-------- Supplied records --------
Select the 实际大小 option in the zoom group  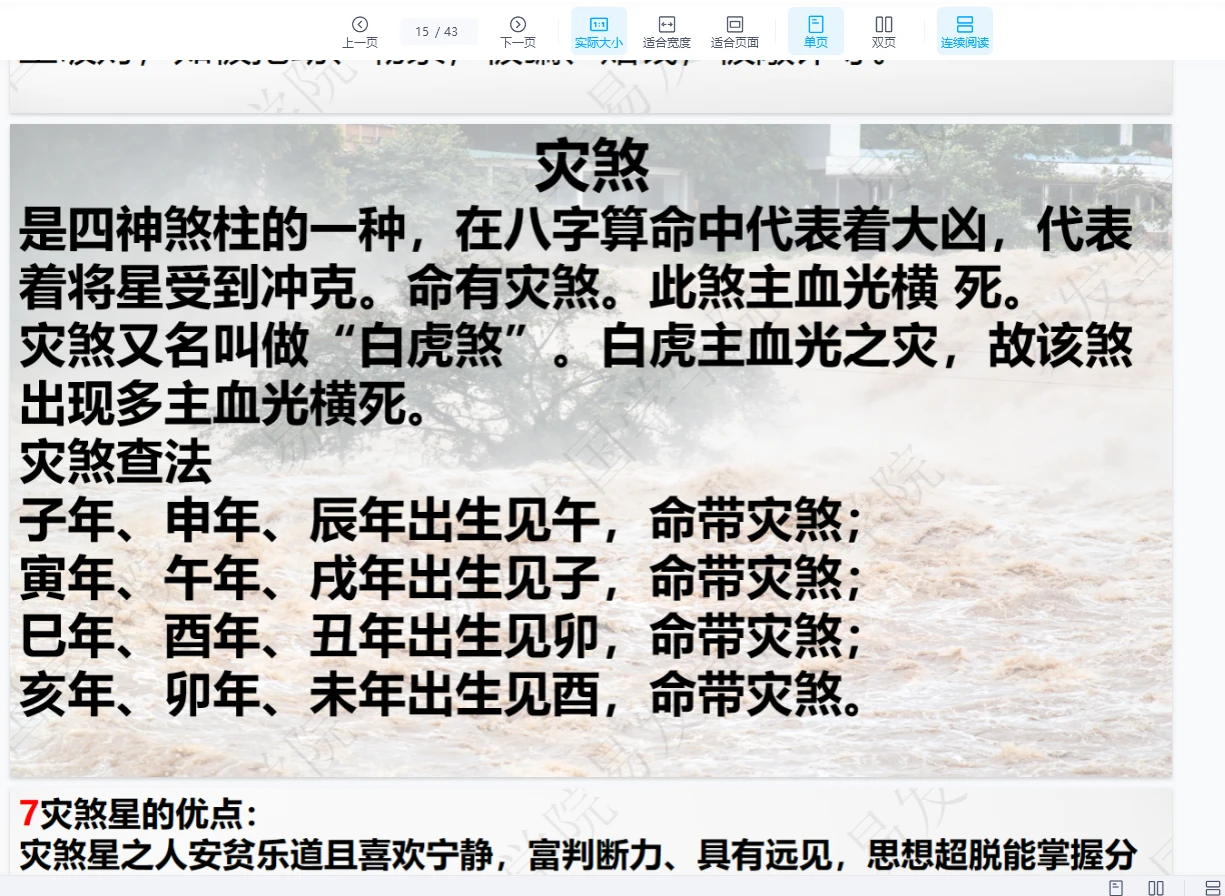click(x=598, y=30)
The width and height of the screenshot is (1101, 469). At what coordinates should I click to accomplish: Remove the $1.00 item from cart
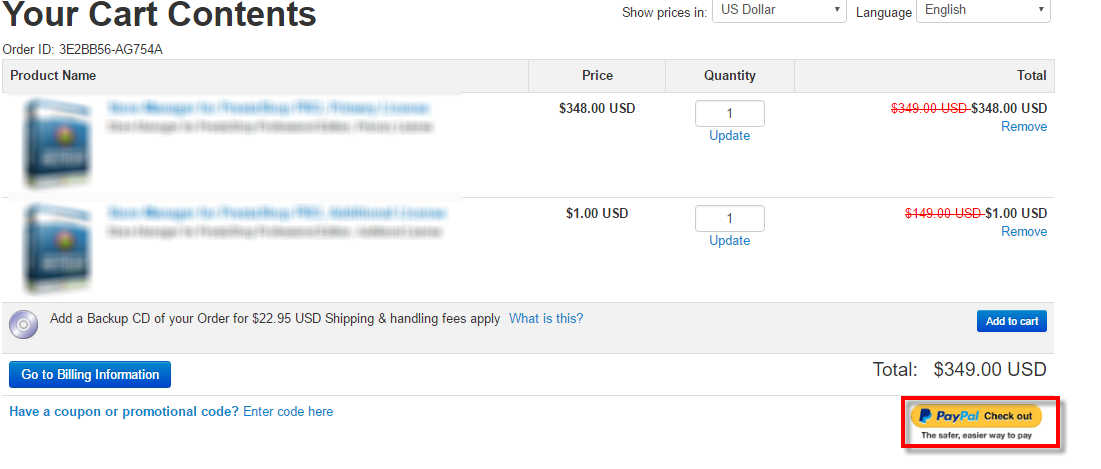pos(1024,231)
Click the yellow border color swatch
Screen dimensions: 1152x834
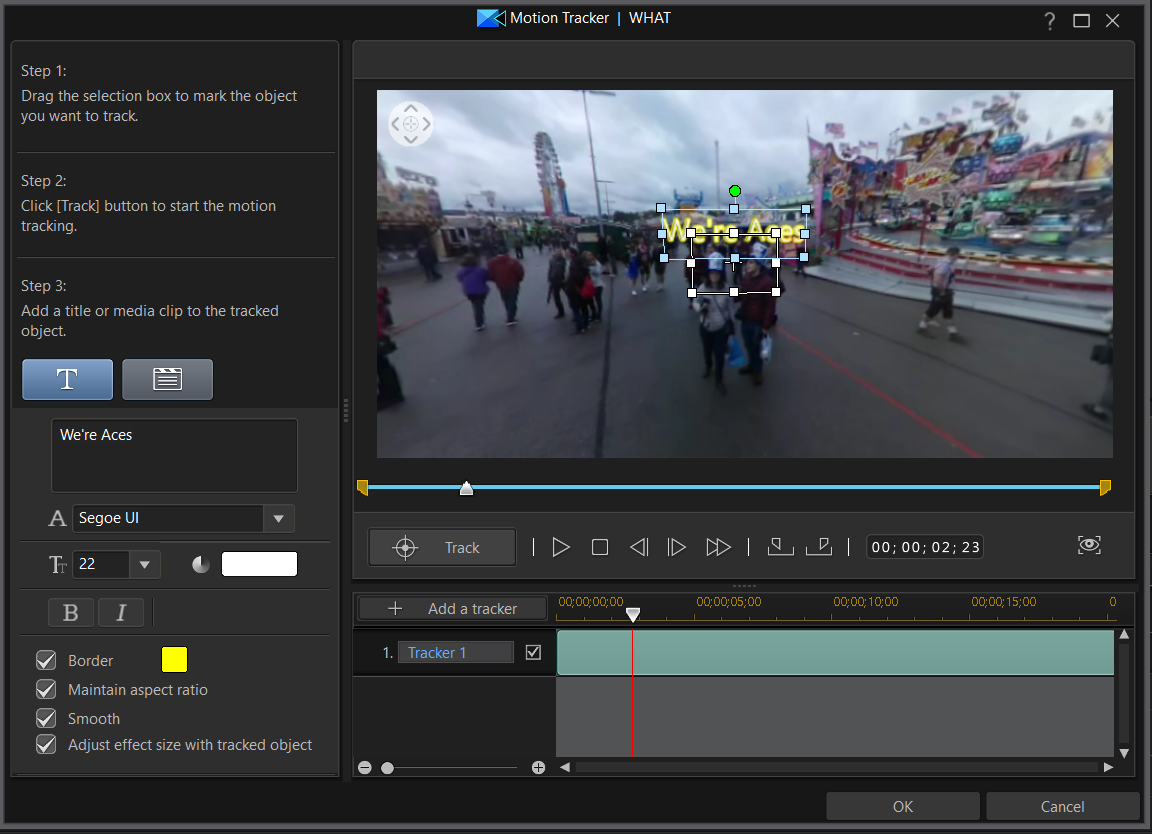pos(174,659)
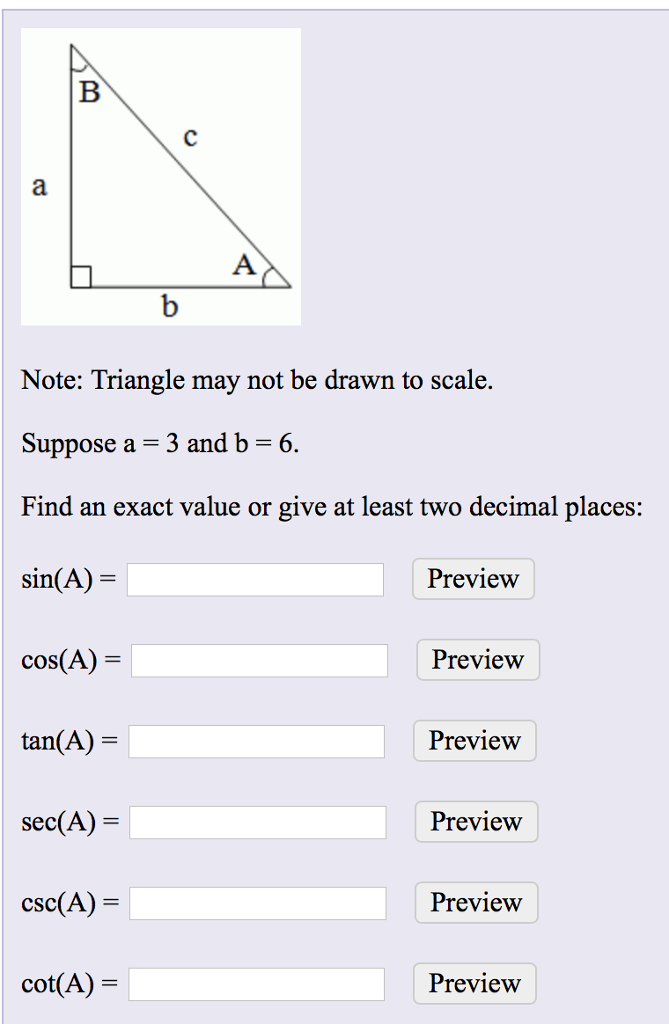
Task: Select the tan(A) answer box
Action: tap(258, 741)
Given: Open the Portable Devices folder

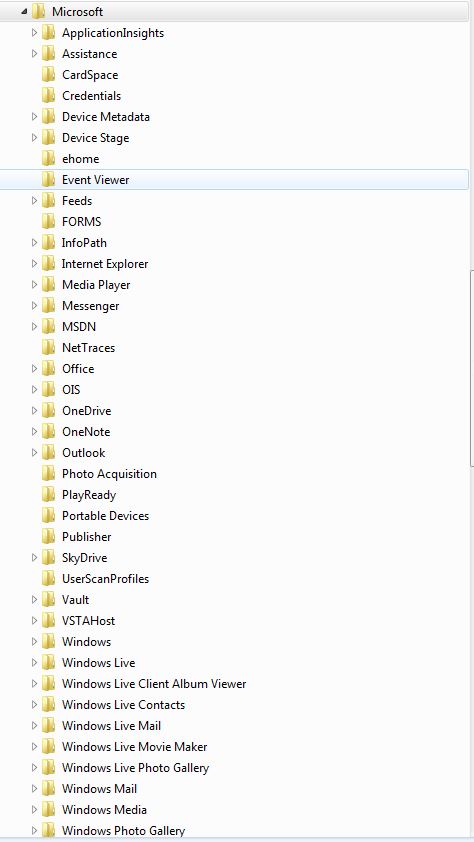Looking at the screenshot, I should tap(105, 516).
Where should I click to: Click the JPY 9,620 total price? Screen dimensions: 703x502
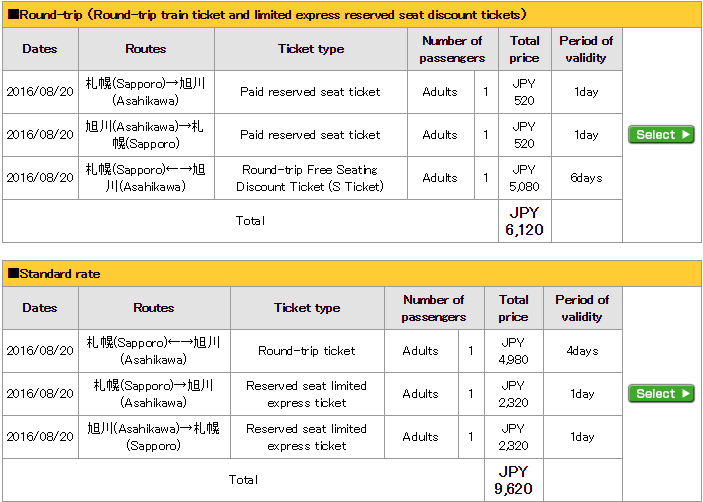(514, 480)
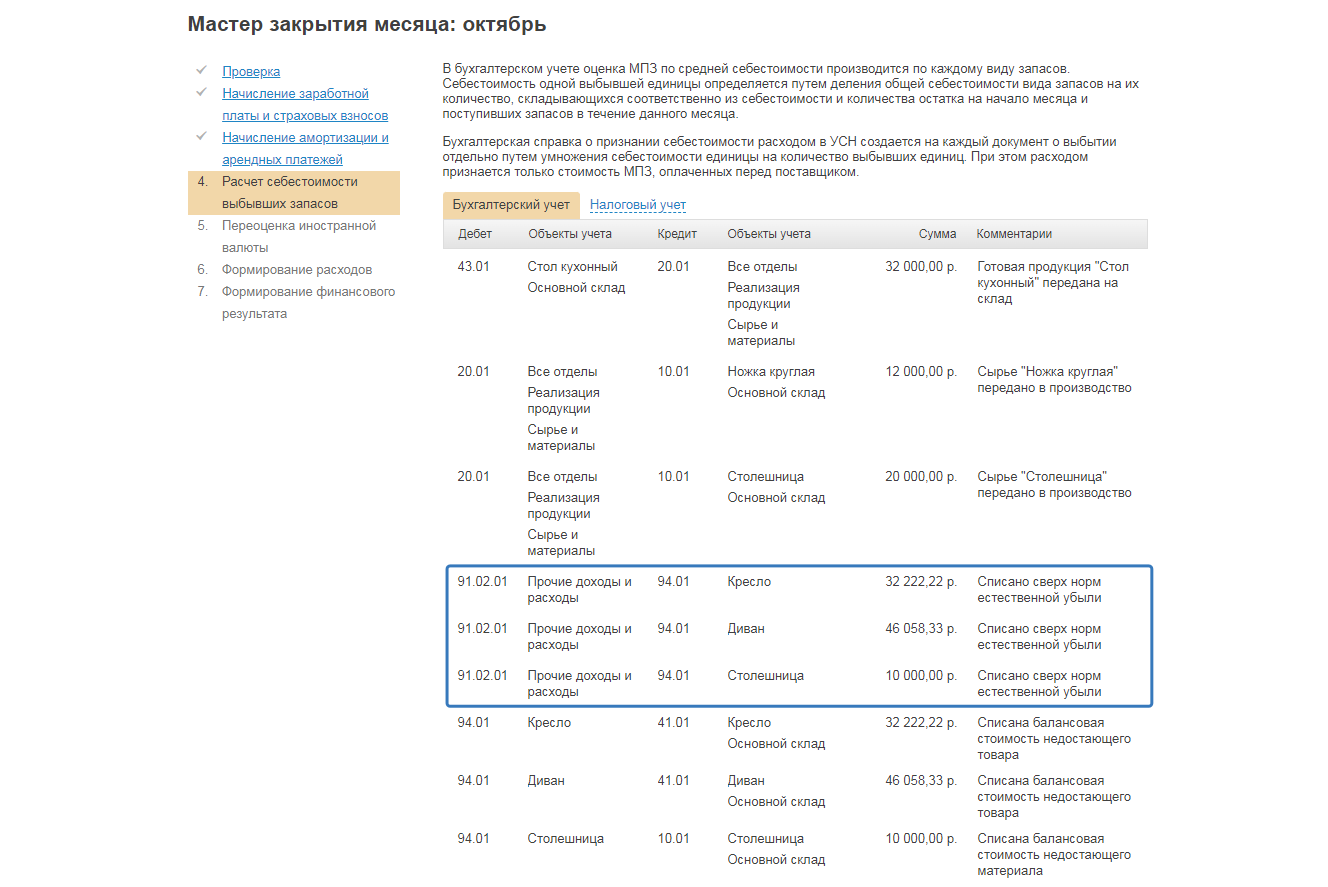Click the Мастер закрытия месяца: октябрь heading
This screenshot has width=1328, height=887.
(367, 24)
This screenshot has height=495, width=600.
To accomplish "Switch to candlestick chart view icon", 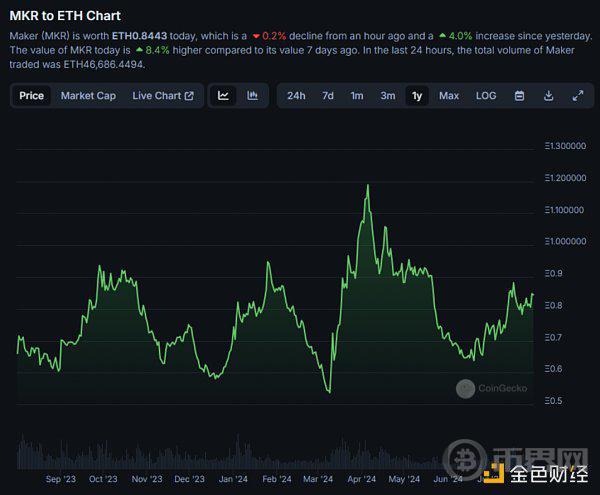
--------
__What the exercise asks__
Everything from the line that contains "Click the yellow border color swatch" through the final line of the material should be returned exactly, except the pictures.

__Solution to the problem__
Click the yellow border color swatch
Screen dimensions: 1152x834
pos(174,659)
Task: Select the tan(A) answer box
Action: tap(258, 741)
Given: Open the Portable Devices folder

Looking at the screenshot, I should tap(105, 516).
Where should I click to: Click the JPY 9,620 total price? Screen dimensions: 703x502
(514, 480)
Click the Мастер закрытия месяца: октябрь heading
This screenshot has width=1328, height=887.
(367, 24)
This screenshot has height=495, width=600.
To accomplish "Switch to candlestick chart view icon", 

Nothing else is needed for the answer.